K 2


According to a report by market research firm AC Nielsen (2018), more than 70% of Vietnamese people consider saving as their favorite choice.

However, in addition to savings, non-financial people can choose other forms of investment so that `money does not lie dormant`.

Customers deposit money at the bank.

Certificates of deposit

Certificates of deposit are documents with a price similar to savings books, issued by banks in installments depending on capital mobilization needs.

Buyers of certificates of deposit are usually not allowed to withdraw before maturity but can transfer and mortgage them to borrow capital.

Bank bonds

Bank bonds are another type of valuable paper issued by banks, with different denominations, and low risk.

Interest rates on 2-3 year term bank bonds are usually from 6.5% to 7.3% per year, equivalent to long-term savings interest rates, but the amount of money spent is larger.

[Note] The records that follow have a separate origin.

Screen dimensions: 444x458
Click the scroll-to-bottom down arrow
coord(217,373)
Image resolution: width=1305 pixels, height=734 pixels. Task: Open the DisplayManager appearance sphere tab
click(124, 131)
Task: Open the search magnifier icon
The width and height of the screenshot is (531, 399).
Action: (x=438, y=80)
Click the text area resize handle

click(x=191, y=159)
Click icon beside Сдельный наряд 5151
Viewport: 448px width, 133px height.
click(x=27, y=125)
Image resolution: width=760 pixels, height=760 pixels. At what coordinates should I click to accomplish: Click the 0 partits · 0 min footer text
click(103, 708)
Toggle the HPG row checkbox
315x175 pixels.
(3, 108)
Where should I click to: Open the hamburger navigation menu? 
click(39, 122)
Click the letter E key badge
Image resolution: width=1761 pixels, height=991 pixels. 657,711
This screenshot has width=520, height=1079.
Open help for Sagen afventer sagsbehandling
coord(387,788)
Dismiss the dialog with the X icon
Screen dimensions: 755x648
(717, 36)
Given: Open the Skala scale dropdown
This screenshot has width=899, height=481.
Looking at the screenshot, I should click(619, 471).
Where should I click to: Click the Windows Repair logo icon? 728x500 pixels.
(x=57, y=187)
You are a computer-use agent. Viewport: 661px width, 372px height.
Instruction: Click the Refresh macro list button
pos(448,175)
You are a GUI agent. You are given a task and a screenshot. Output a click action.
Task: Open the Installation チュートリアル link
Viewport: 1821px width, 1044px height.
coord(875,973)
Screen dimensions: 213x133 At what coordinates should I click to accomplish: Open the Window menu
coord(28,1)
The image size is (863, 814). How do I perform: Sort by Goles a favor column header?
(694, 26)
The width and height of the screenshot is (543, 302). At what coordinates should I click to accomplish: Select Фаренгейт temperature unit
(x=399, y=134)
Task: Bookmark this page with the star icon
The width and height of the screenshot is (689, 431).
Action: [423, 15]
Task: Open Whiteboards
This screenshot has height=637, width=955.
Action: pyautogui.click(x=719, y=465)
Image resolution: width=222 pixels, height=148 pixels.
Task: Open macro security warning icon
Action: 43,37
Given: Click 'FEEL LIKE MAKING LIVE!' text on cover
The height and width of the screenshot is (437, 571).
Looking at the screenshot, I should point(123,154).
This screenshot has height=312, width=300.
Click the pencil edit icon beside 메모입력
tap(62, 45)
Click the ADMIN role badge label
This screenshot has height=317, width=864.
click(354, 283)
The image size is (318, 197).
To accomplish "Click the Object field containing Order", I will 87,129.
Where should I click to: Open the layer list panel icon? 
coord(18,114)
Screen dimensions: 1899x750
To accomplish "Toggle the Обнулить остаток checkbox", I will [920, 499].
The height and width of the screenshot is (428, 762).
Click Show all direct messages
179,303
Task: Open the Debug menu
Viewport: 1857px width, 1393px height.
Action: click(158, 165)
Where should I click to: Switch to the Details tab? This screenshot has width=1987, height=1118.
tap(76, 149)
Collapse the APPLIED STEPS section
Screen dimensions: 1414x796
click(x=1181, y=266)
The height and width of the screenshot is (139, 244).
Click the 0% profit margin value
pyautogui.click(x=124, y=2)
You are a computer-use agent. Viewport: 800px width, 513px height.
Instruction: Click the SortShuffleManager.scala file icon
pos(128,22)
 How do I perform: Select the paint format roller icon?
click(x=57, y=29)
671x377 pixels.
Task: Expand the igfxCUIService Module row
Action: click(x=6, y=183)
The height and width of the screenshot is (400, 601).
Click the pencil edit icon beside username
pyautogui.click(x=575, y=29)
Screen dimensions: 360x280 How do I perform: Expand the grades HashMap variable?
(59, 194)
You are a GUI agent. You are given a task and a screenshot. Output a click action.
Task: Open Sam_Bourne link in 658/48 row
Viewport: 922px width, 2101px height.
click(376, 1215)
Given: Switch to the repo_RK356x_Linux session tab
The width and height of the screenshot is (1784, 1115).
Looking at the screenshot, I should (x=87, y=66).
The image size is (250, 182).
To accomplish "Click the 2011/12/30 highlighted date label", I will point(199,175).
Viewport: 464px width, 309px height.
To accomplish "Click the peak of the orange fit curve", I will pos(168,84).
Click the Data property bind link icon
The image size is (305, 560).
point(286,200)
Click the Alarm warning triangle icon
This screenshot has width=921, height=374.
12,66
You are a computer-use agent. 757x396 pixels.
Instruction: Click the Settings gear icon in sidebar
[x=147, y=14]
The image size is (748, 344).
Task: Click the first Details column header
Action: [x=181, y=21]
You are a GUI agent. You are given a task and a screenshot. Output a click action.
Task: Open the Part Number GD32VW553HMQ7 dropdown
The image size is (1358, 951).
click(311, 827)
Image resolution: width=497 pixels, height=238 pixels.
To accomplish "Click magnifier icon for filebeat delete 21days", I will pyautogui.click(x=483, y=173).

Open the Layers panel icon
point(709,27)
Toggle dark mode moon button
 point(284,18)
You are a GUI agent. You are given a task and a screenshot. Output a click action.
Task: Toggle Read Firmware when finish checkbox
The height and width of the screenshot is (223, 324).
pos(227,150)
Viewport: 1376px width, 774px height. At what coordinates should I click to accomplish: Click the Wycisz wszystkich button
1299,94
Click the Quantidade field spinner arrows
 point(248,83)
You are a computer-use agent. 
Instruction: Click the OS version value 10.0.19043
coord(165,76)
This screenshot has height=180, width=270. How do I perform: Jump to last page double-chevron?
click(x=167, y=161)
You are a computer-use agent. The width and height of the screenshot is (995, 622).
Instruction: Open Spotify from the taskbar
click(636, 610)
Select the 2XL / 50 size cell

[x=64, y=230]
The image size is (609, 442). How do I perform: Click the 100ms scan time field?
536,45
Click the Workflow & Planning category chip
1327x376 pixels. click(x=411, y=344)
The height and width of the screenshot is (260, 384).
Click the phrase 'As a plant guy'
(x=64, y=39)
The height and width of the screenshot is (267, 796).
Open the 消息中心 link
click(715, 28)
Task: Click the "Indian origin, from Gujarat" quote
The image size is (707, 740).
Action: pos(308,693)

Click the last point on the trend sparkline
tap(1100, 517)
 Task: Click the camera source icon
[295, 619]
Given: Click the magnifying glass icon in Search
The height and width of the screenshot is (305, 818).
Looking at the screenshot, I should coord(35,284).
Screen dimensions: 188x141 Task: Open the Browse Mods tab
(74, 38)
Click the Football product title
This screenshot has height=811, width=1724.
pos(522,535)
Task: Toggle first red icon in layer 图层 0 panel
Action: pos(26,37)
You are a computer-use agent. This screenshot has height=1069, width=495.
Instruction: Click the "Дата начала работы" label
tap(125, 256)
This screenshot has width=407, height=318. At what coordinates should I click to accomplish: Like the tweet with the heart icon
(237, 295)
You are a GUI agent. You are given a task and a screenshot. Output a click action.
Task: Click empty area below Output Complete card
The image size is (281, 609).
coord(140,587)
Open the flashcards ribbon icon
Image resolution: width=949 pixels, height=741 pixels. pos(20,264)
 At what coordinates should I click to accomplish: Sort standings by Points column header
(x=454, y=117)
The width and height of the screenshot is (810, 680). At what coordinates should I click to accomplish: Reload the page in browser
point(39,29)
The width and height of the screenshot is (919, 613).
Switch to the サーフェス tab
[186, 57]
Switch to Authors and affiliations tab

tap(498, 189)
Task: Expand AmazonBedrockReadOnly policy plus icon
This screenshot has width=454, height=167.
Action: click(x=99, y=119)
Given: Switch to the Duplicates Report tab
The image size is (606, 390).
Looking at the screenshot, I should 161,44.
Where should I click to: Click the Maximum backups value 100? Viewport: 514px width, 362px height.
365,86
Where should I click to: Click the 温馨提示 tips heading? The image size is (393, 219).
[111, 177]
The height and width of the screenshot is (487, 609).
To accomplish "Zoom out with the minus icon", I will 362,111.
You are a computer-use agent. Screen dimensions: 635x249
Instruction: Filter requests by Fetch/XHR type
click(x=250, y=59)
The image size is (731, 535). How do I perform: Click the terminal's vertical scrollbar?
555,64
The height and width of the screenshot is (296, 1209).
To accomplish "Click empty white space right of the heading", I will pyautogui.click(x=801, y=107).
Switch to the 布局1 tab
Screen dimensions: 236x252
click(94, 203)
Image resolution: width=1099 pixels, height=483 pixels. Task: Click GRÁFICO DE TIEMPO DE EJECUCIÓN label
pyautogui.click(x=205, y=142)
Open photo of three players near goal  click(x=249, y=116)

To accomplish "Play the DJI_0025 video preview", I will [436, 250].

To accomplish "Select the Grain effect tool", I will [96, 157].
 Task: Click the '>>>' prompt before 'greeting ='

Regarding liquidity, this type of bond is not allowed to be paid before maturity, but banks can buy it back after about half the time.

It should be noted that currently, many banks also distribute bonds issued by businesses with interest rates of up to 11-13% a year, even up to 20%.

Open fund

In addition to products provided by banks, people can also put money into fund certificates of open funds, distributed through banking channels.

The minimum amount that can be invested in an open fund is usually several million VND.

Take for example the open-ended fund VCBF, a joint venture between Vietcombank and FTI.

Regarding liquidity, customers can withdraw money from the fund at any time.

In general, fund certificates are suitable for people who do not have enough investment knowledge, do not have time to monitor the market daily, are willing to accept risks and want good long-term returns.

State Treasury Bonds

Banks also distribute bonds of the State Treasury (Ministry of Finance) to individual investors.

Government bonds have terms of 2 years, 3 years, but most have long terms of 5 years or more, 10 years, 15 years, 30 years.